Au Maroc, l’administration fiscale intensifie son contrôle sur les entreprises dites « dormantes ». Selon des données relayées par la presse marocaine, plus de 130 000 sociétés inscrites auprès de l’administration fiscale n’ont déclaré aucune activité ni payé d’impôts depuis au moins trois ans. Le fisc surveille donc de près ce phénomène.
Ce phénomène concerne une part importante du tissu entrepreneurial. Sur environ 400 000 sociétés immatriculées dans le pays, près d’un tiers est aujourd’hui considéré comme inactif. Certaines entreprises correspondent à des faillites réelles ou à des structures qui ont cessé leurs activités sans être formellement radiées. Par ailleurs, les autorités soupçonnent également l’existence de montages destinés à contourner l’impôt, ce qui suscite l’intérêt du fisc.
Un outil pour des montages fiscaux
Les sociétés inactives peuvent en effet servir de support à différentes pratiques d’optimisation ou de fraude fiscale. Parmi les mécanismes évoqués figurent les sociétés-écrans, utilisées pour dissimuler des flux financiers. D’ailleurs, le fisc est souvent confronté à des entreprises artificiellement déficitaires, dont les résultats comptables sont manipulés afin d’échapper à l’impôt.

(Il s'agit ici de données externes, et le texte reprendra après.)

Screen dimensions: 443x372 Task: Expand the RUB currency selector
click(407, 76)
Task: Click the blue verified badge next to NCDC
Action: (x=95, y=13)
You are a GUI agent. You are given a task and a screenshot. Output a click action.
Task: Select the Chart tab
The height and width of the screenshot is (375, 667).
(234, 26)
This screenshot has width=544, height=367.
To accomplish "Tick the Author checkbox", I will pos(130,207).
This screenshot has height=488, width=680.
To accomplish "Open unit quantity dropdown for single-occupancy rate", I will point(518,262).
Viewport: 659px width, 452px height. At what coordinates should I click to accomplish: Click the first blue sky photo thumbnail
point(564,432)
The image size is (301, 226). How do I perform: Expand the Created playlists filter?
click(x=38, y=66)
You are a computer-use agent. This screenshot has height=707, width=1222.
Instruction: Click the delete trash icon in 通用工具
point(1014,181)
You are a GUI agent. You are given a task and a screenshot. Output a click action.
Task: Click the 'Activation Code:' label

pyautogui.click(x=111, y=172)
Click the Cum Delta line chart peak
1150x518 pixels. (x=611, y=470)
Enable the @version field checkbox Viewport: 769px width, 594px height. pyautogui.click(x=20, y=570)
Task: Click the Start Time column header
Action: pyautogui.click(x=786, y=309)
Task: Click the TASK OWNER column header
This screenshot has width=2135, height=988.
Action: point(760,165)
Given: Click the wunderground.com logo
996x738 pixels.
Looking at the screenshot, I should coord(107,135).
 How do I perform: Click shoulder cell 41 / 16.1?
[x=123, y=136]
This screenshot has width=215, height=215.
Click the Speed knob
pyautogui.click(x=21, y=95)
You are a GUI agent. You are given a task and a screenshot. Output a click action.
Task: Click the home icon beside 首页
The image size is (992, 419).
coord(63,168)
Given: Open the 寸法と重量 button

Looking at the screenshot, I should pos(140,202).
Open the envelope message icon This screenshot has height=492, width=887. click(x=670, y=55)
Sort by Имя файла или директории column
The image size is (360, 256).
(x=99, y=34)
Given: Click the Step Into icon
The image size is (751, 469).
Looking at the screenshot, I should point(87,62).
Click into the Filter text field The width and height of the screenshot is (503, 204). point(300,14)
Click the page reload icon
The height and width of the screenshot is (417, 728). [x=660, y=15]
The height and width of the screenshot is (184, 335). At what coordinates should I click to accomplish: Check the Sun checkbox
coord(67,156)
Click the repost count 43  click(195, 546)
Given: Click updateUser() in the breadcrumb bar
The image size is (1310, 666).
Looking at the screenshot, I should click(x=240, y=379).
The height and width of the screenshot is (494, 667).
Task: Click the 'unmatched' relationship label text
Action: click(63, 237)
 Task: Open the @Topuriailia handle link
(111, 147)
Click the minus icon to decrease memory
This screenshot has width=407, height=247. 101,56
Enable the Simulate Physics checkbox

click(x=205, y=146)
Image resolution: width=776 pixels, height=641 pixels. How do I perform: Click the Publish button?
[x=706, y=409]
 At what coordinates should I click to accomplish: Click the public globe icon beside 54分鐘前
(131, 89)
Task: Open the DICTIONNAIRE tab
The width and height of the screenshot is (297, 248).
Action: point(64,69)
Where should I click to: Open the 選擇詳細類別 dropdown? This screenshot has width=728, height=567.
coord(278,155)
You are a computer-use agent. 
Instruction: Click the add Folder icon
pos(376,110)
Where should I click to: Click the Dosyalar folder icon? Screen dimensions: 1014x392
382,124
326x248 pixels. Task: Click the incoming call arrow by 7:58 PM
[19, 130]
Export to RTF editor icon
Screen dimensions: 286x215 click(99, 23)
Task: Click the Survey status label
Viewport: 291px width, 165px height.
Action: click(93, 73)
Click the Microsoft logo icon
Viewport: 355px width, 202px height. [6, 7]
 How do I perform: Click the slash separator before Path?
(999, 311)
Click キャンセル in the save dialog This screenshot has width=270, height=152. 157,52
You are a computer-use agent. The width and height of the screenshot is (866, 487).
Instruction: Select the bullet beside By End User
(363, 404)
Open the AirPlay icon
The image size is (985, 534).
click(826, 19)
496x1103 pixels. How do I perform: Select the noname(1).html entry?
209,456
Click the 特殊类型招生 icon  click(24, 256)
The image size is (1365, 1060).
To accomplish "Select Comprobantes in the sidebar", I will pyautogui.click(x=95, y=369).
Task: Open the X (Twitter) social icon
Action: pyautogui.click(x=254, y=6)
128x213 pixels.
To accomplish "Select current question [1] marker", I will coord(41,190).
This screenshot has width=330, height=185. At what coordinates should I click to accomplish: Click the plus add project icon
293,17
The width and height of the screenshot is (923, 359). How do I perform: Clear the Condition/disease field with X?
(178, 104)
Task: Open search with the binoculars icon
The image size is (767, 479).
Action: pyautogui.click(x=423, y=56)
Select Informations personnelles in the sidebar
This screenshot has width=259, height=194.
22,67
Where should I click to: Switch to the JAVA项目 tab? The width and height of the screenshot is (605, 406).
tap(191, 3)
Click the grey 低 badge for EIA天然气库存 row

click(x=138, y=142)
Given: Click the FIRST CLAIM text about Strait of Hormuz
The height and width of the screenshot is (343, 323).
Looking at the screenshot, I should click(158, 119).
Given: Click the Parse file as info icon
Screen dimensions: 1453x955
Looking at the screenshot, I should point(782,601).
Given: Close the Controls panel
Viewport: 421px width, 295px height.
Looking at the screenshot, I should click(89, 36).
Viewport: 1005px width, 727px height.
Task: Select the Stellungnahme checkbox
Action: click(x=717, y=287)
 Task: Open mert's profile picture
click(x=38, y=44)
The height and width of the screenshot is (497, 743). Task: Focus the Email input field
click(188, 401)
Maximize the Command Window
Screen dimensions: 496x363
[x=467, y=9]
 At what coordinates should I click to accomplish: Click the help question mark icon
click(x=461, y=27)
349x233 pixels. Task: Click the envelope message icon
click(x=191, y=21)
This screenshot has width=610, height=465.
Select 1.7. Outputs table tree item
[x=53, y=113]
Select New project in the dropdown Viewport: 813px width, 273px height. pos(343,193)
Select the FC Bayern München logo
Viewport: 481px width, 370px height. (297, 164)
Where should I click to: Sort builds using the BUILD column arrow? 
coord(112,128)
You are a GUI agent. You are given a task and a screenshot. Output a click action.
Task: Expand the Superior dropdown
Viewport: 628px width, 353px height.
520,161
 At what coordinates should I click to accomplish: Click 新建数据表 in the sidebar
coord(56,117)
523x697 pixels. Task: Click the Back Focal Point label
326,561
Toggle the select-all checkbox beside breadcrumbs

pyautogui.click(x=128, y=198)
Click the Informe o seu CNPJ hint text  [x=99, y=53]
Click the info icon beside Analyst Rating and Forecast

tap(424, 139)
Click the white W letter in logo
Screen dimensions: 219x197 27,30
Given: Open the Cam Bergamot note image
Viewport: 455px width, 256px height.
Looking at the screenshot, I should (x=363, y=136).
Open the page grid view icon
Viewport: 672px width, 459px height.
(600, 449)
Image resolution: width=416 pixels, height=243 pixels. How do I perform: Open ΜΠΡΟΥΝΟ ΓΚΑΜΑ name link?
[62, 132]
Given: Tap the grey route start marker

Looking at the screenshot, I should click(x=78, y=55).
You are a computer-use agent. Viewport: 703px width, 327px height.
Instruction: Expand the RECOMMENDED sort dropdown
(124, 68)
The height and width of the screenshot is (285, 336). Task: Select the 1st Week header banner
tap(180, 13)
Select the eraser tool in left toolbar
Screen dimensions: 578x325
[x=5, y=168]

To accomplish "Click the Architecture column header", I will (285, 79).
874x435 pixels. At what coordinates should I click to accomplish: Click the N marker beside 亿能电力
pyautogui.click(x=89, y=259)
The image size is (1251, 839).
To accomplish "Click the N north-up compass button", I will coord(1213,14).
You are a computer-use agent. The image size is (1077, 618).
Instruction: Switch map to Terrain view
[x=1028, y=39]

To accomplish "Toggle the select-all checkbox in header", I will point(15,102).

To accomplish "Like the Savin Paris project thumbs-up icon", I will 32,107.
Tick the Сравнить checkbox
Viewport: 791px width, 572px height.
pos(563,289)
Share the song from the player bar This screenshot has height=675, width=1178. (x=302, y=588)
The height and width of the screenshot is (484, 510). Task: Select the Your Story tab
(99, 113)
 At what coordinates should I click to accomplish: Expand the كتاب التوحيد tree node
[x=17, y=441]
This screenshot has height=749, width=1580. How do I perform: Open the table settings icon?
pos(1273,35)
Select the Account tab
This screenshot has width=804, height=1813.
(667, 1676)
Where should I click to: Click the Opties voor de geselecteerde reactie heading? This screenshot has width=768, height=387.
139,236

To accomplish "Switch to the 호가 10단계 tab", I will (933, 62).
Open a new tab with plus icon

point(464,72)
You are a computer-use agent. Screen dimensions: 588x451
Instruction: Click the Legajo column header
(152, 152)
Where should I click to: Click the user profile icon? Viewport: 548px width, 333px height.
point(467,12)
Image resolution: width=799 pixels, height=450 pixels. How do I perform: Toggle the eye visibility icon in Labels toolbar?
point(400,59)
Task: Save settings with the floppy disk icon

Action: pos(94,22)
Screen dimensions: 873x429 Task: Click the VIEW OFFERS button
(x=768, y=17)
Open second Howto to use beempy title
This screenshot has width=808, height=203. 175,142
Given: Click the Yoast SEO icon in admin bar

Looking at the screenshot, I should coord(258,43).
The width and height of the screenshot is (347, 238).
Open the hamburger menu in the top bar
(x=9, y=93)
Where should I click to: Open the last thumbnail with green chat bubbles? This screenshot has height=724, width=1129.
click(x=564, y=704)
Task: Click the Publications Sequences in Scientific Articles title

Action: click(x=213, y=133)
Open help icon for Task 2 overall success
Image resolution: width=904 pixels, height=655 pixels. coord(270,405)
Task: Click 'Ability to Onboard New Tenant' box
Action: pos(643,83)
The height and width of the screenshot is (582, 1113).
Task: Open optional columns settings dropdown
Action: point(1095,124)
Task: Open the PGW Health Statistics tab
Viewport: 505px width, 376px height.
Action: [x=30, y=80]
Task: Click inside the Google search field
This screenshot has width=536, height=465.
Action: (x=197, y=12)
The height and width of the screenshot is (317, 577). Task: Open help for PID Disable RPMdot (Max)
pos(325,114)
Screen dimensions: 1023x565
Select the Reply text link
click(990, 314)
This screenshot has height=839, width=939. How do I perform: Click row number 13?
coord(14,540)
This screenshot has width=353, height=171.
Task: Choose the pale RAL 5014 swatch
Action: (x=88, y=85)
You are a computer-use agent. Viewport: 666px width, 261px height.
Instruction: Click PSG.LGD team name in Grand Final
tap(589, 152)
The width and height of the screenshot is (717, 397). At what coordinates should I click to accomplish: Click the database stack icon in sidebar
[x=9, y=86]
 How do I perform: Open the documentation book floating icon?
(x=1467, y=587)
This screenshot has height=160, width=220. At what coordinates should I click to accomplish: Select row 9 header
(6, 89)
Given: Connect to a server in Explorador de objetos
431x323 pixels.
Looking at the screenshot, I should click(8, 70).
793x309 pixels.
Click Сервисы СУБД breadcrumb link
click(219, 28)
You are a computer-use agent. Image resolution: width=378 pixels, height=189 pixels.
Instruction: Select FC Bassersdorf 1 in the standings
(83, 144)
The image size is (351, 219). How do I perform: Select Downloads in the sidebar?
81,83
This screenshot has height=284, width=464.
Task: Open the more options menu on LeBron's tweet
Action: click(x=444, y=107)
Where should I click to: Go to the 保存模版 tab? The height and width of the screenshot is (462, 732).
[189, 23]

Mais l’un des dispositifs les plus préoccupants pour l’administration fiscale reste le phénomène des « sociétés phénix ». Cette technique consiste à transférer les actifs d’une entreprise en difficulté vers une nouvelle structure juridiquement distincte. Ensuite, l’entreprise initiale, laissée avec ses dettes et ses obligations fiscales, est abandonnée. De ce fait, les créanciers – dont l’État et le fisc – se retrouvent sans possibilité réelle de recouvrement.
Un cadre légal renforcé
Face à ces pratiques, les autorités marocaines ont engagé un renforcement du dispositif juridique et de contrôle. L’objectif est d’améliorer la transparence et de limiter les possibilités de fraude, notamment dans certains environnements d’affaires comme les zones franches surveillées par le fisc marocain.
Dans ce cadre, la responsabilité pénale des intermédiaires fiscaux – conseillers, experts ou cabinets spécialisés – peut désormais être engagée en cas de participation ou de complicité dans des montages frauduleux. En outre, la falsification de documents, la dissimulation de revenus ou la manipulation des résultats comptables sont désormais plus strictement surveillées, notamment par le fisc.
Un enjeu pour les finances publiques
Pour l’administration fiscale, la multiplication des sociétés inactives constitue un signal d’alerte pour l’économie marocaine. Au-delà des pertes de recettes fiscales, ces structures peuvent fragiliser l’écosystème des entreprises. Il est évident que le fisc doit rester vigilant lorsque des fournisseurs ou partenaires se retrouvent confrontés à la disparition soudaine d’un débiteur.